Фрау Брюкер опустила вязанье на колени и смотрела мимо меня, покачивая головой.
«С Бреслау сняли осаду?» — спросил он.
Да-а, это был первый и единственный раз, когда она накричала на него: «Нет! Город в полном дерьме! И уже давно. Повержен в прах! Понимаешь?! Нет ни-че-го! Все кончено! Гауляйтер Хандке удрал. Порядочная свинья, как и доктор Фрёлих, только этот — маленькая свинья. Все свиньи. Все, кто носит эту униформу, — свиньи. И ты вместе с твоей дурацкой игрой в войну. Война окончилась. Все, конец. Понимаешь? Конец. Уже давно. С войной покончено. Поминай как звали. Тю-тю. Мы проиграли ее. Слава Богу».

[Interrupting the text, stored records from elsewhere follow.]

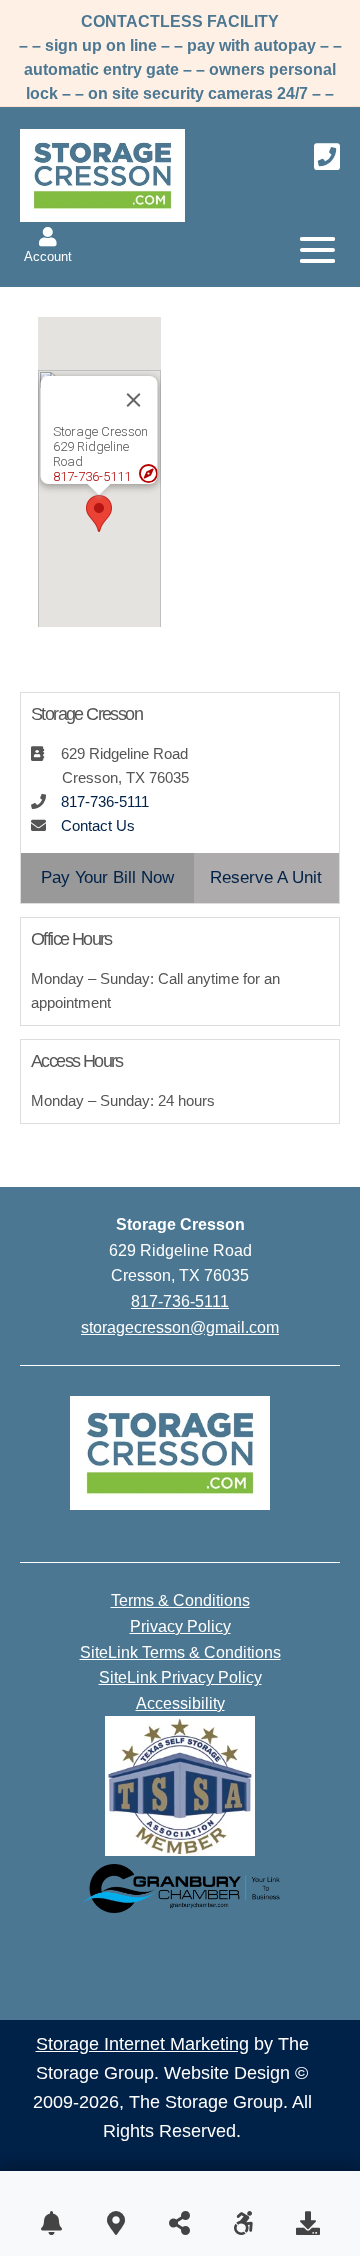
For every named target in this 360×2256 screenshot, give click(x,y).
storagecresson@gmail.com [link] (180, 1327)
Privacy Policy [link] (180, 1626)
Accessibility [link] (180, 1703)
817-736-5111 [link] (92, 476)
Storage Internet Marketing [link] (142, 2044)
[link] (47, 247)
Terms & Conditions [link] (180, 1600)
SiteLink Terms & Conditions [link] (180, 1652)
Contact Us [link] (98, 825)
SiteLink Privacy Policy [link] (180, 1677)
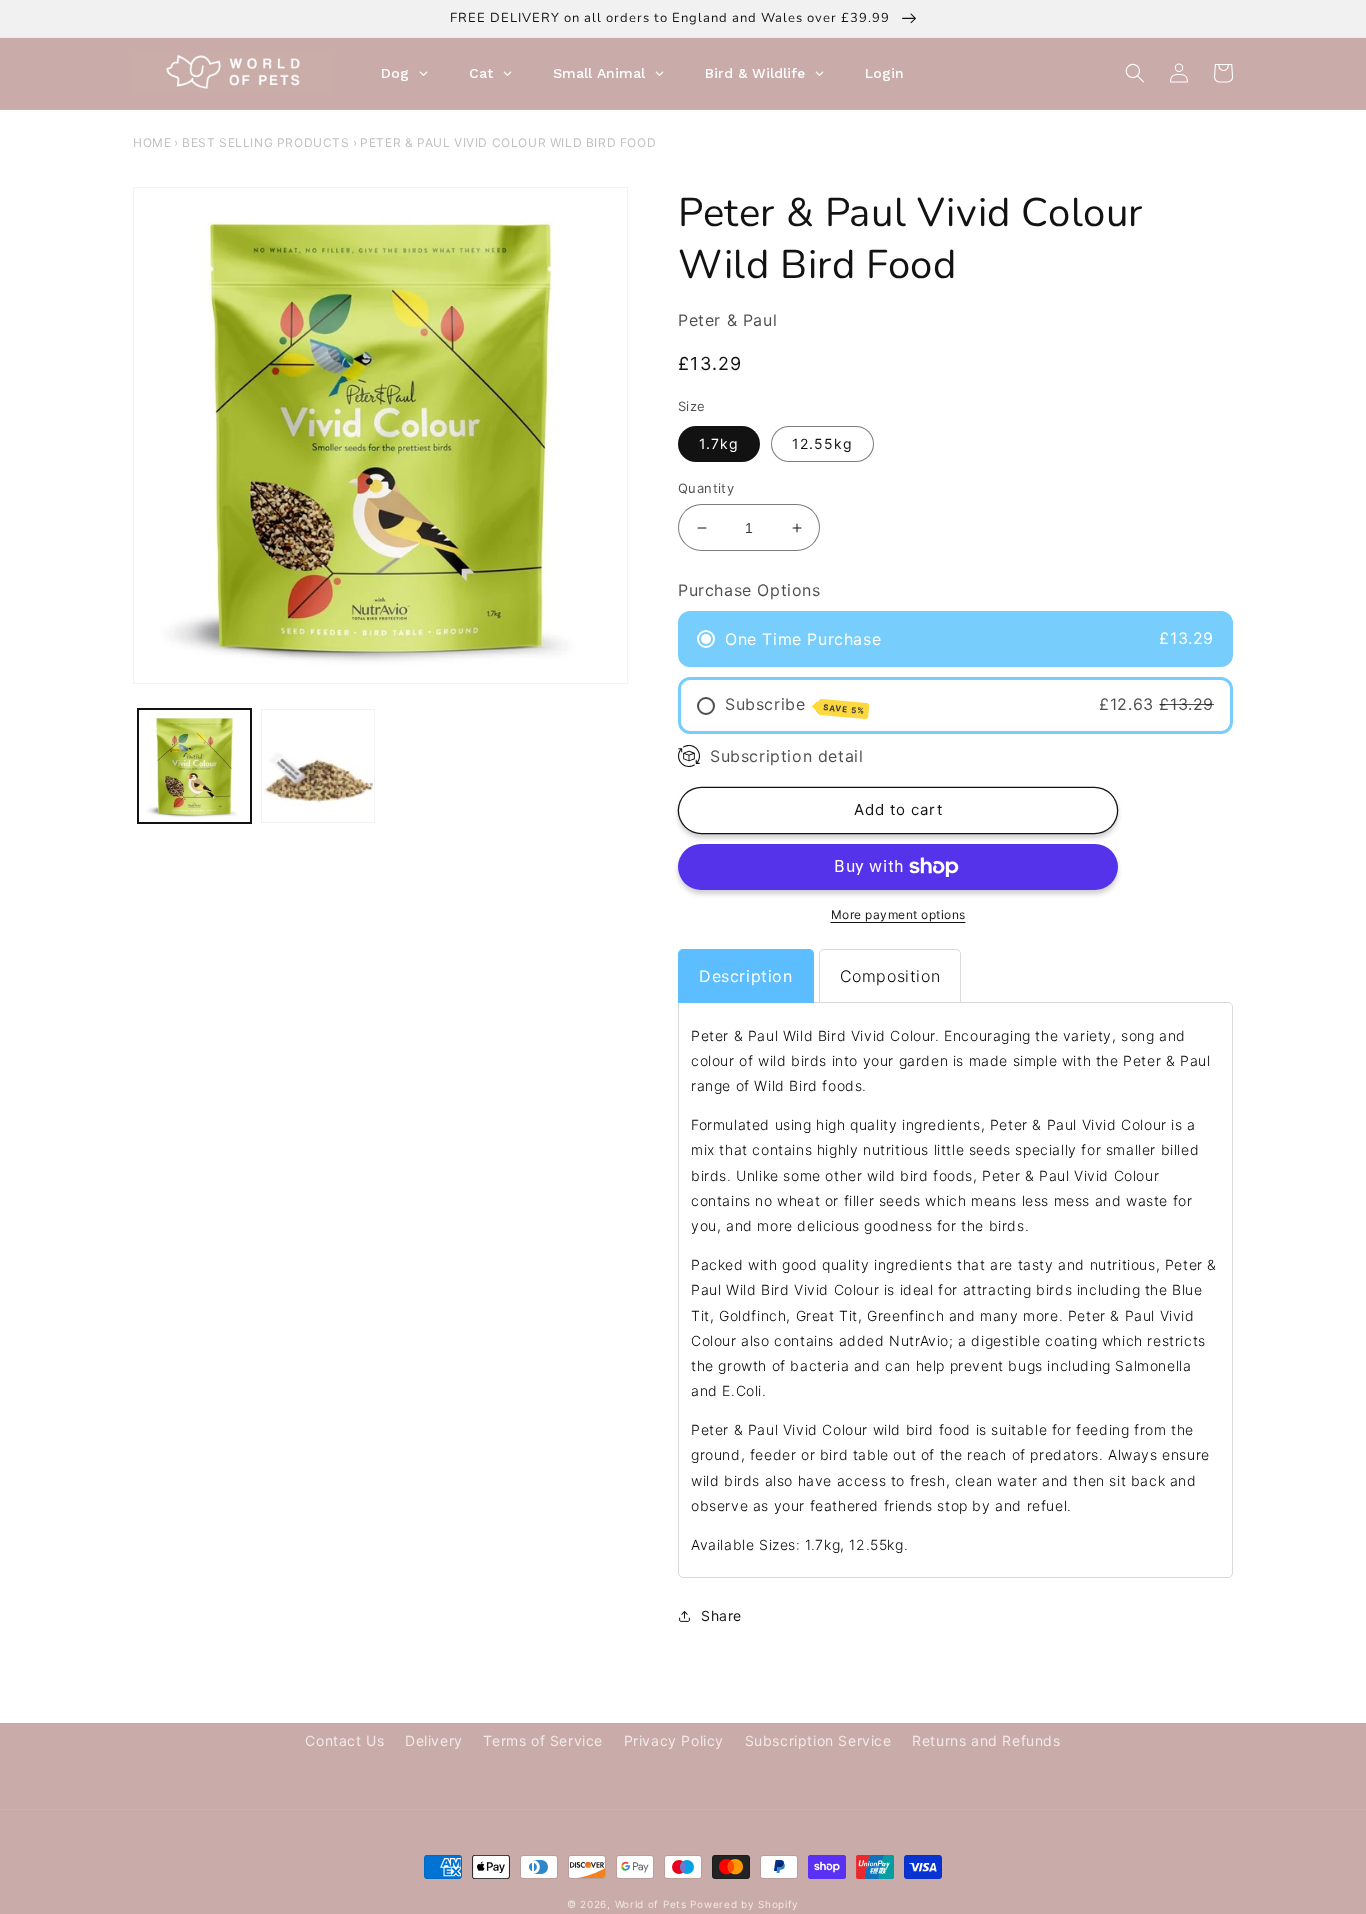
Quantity (706, 488)
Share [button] (721, 1615)
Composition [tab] (890, 976)
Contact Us (344, 1740)
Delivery (434, 1740)
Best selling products (266, 142)
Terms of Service (543, 1740)
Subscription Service (818, 1740)
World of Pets (651, 1904)
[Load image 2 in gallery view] (317, 765)
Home (152, 142)
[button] (1135, 73)
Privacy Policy (674, 1740)
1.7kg (719, 443)
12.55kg (822, 443)
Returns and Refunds (986, 1740)
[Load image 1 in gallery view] (194, 765)
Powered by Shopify (744, 1904)
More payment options (898, 914)
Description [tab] (746, 976)
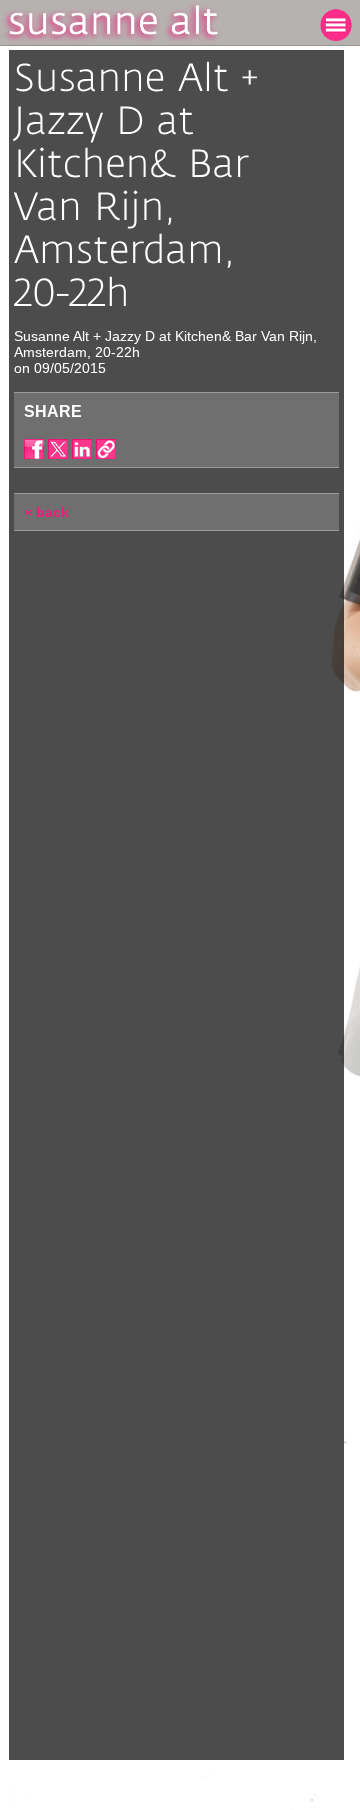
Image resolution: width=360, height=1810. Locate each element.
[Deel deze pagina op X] (58, 449)
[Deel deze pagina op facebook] (34, 449)
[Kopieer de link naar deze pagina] (106, 449)
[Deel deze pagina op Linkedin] (82, 449)
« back (46, 512)
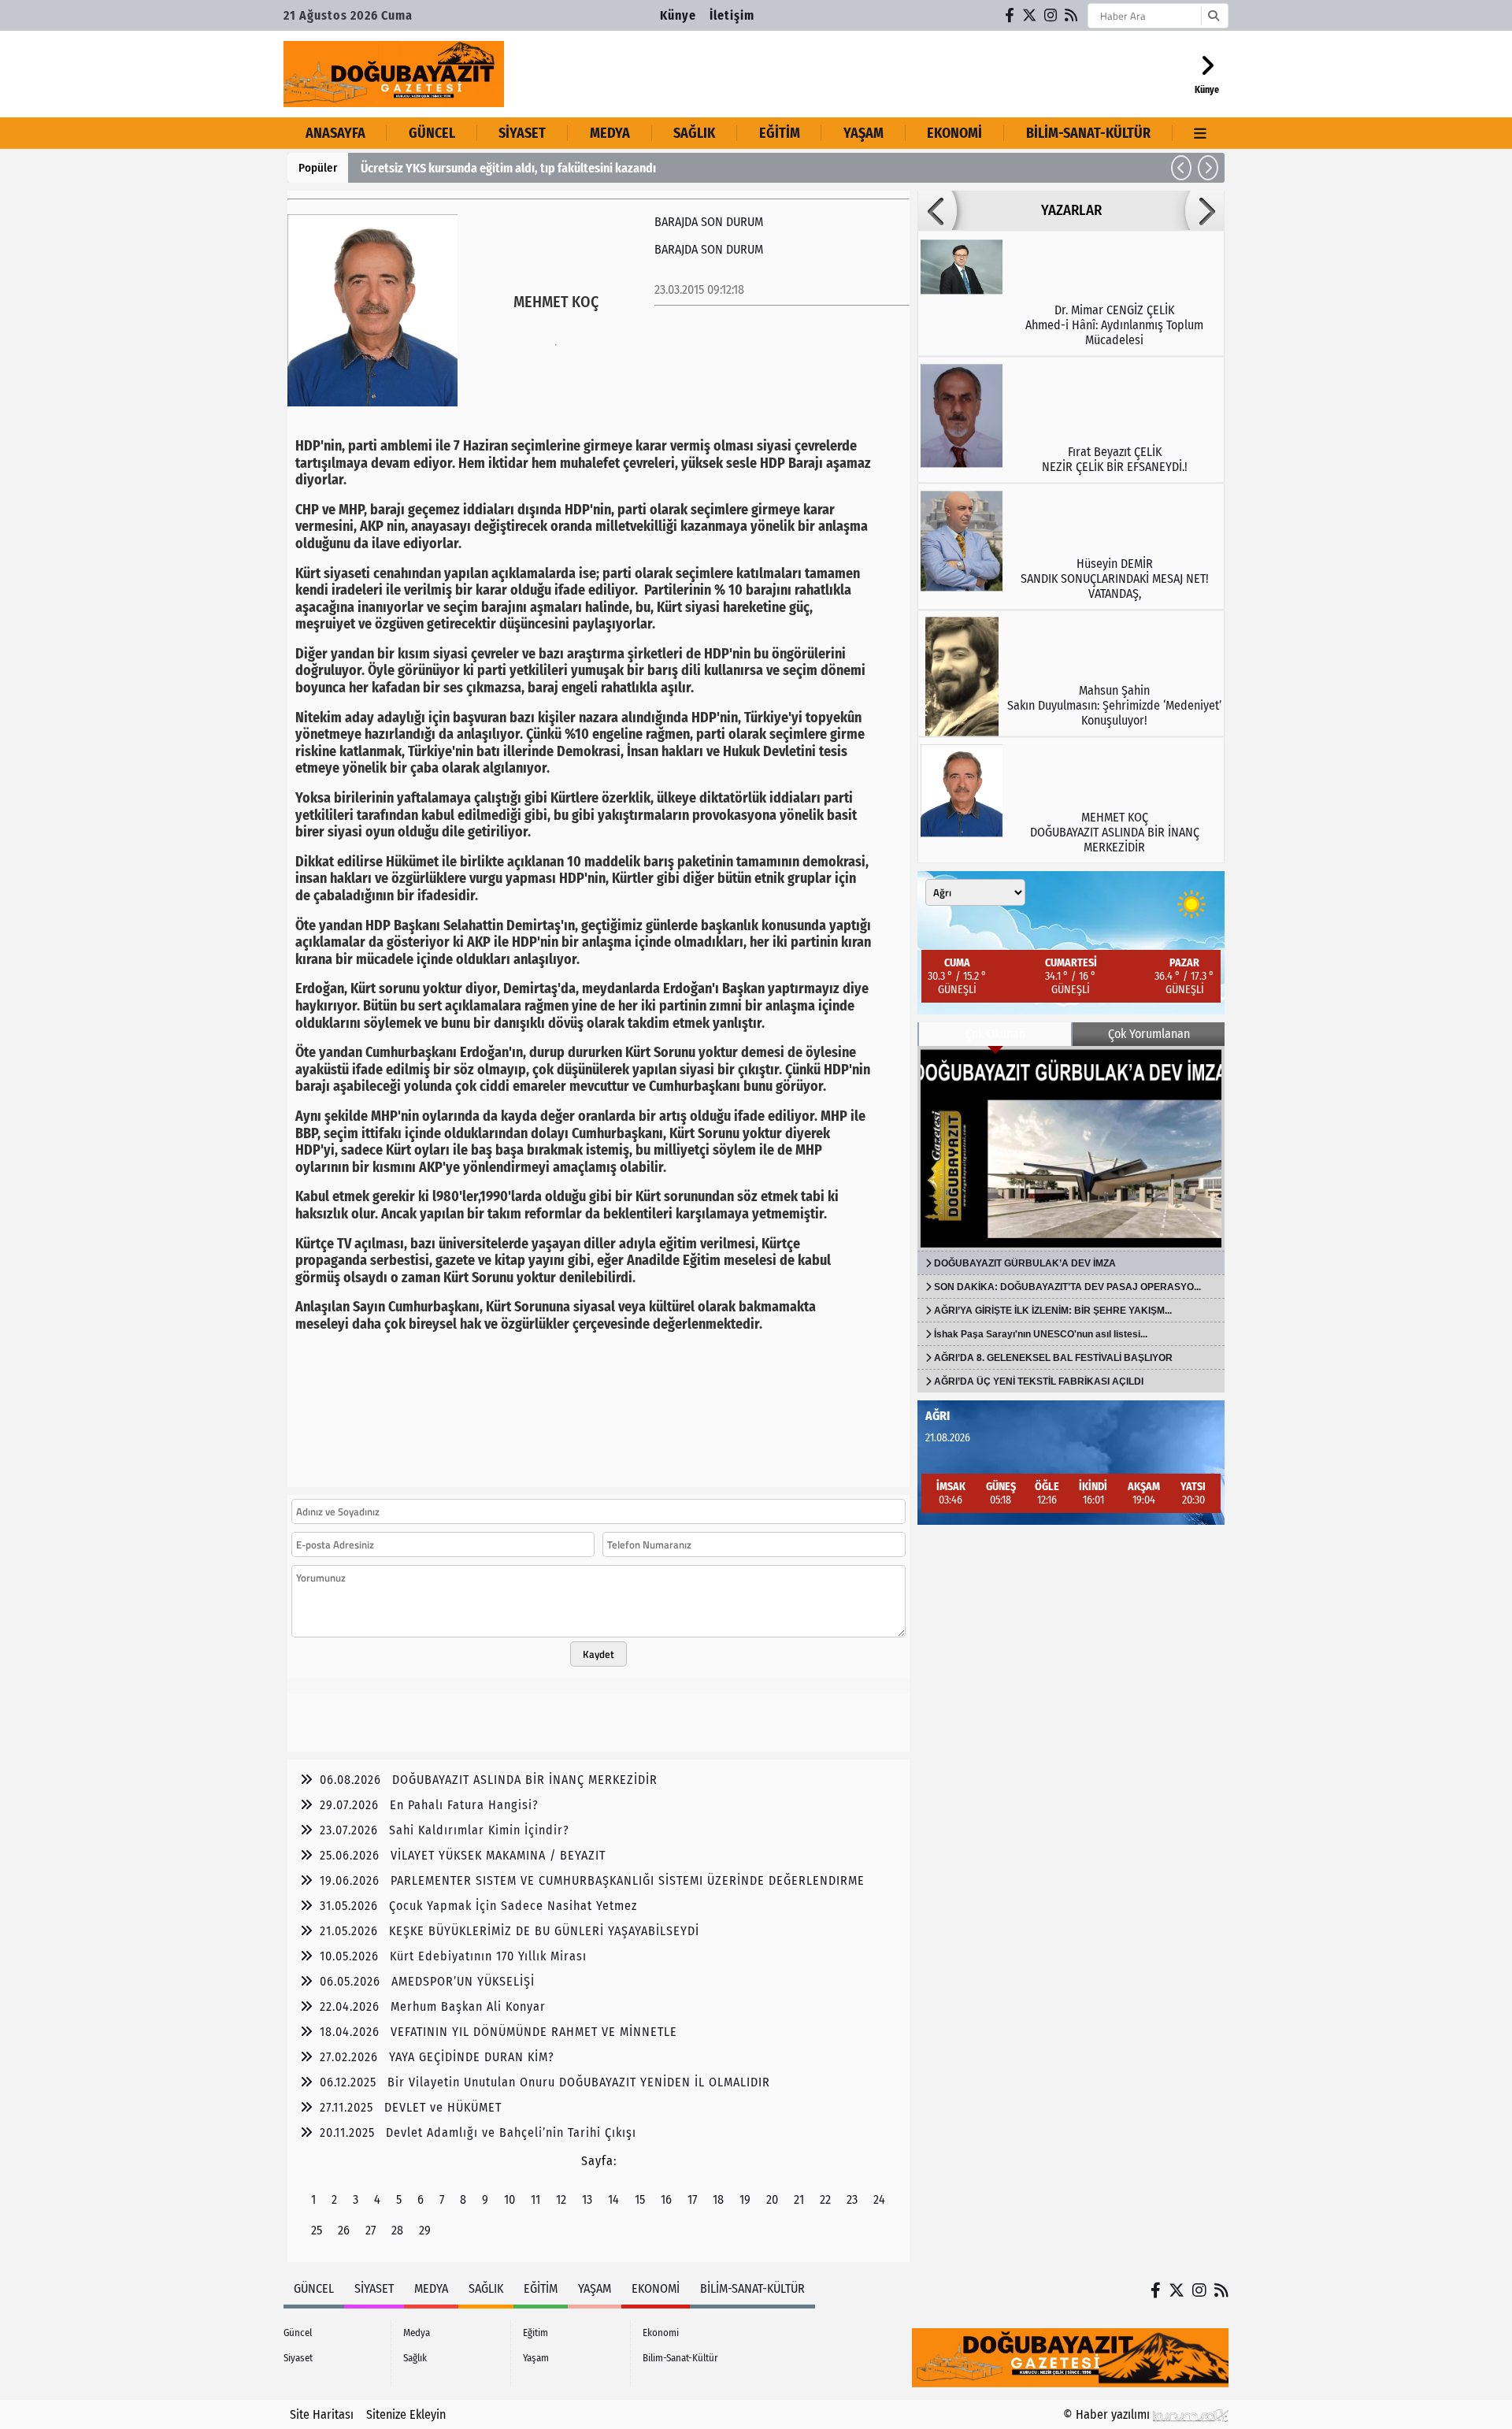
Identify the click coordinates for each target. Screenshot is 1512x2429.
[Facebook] (1010, 15)
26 (344, 2230)
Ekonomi (954, 133)
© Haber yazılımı (1108, 2414)
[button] (1181, 167)
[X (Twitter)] (1030, 15)
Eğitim (779, 133)
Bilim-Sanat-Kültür (1088, 133)
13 (587, 2199)
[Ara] (1213, 15)
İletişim (732, 15)
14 (613, 2199)
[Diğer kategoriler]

— Он стоял, уставясь на меня, как бы это сказать, не в ужасе, даже не вопросительно, нет, просто тупо. Тут я взяла свой дождевик и ушла. Я бежала по разрушенным улицам, долго бежала, так мне лучше думается. Когда-то это был прекрасный город, а теперь он лежал в развалинах, засыпанный мусором и пеплом, и я подумала: что ж, по праву, а потом мне пришла в голову другая мысль: быть может, эта история с евреями все-таки вражеская пропаганда? И не совсем соответствует истине? Фотографии тоже можно подделать. Нет, не то. Там были горы трупов, огромные ямы, полные трупов, изуродованные, иссохшие тела, и лежали они как попало, ноги рядом с головами, бритые головы, глазные впадины, черепа. Не хочется верить в это. Но потом я вспомнила о евреях, которых знала. Они исчезли. Одни до войны, другие, в основном пожилые, во время войны.
Я подумала о фрау Левинсон. Это случилось однажды утром сорок второго года. Гросноймаркт. Там находился фонд для благотворительных целей имени Йозефа Герца-Леви. Приют для престарелых нуждающихся евреев.
14
Тушеная баранина с луком и картофелем.